▶ _Supplied data_:
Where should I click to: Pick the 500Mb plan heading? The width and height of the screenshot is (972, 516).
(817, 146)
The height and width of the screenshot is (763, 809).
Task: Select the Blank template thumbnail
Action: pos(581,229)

--

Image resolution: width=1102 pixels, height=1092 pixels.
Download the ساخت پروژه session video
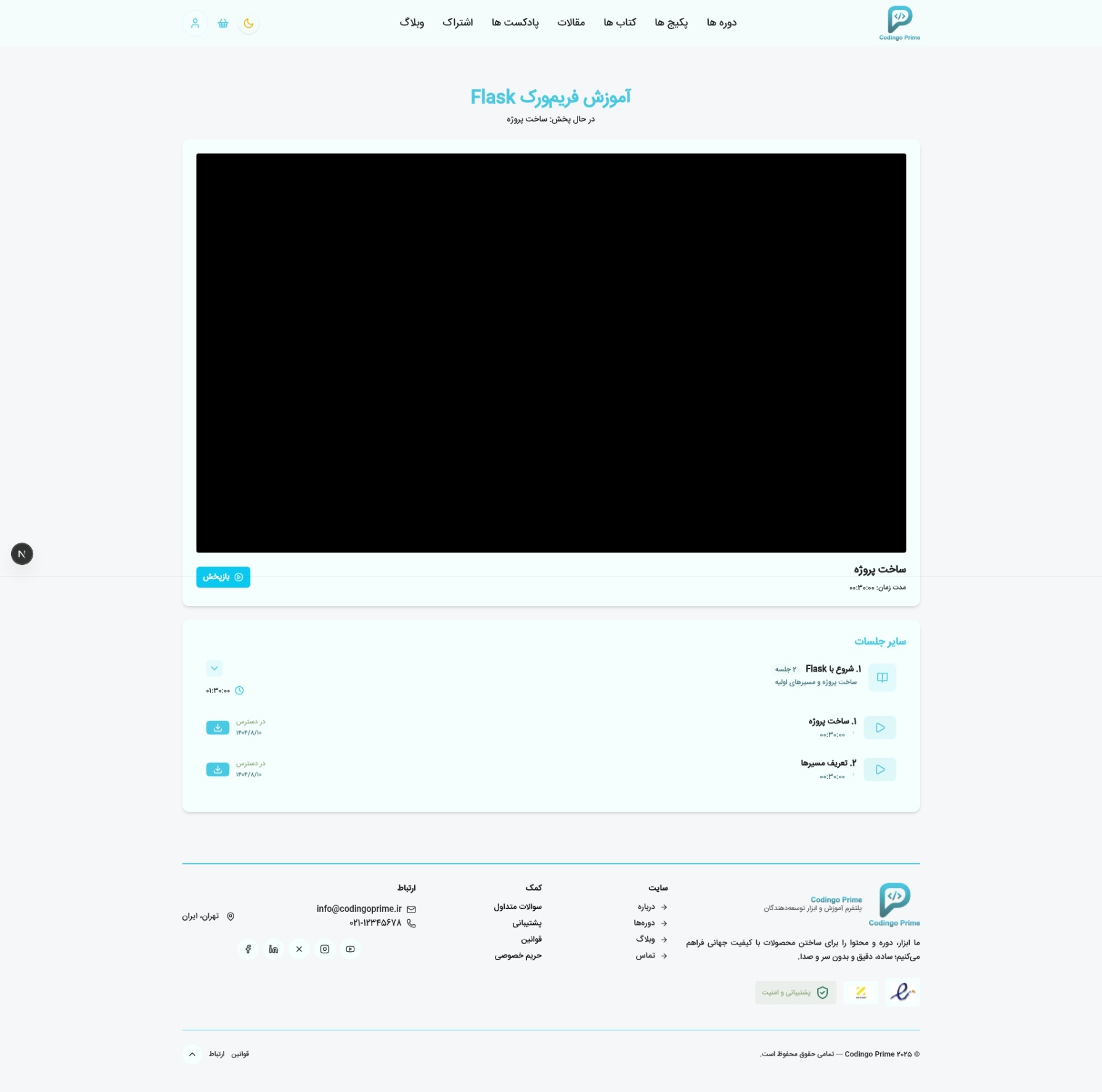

...

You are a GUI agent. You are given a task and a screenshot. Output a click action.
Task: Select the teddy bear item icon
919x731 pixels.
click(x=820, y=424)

▶ _What you should do_:
Of all the entries above, repeat only the lines from the line that has "Image resolution: width=1102" to the line that has "Download the ساخت پروژه session video", both lines included, exactly.

▶ _Output of the task_:
Image resolution: width=1102 pixels, height=1092 pixels.
Download the ساخت پروژه session video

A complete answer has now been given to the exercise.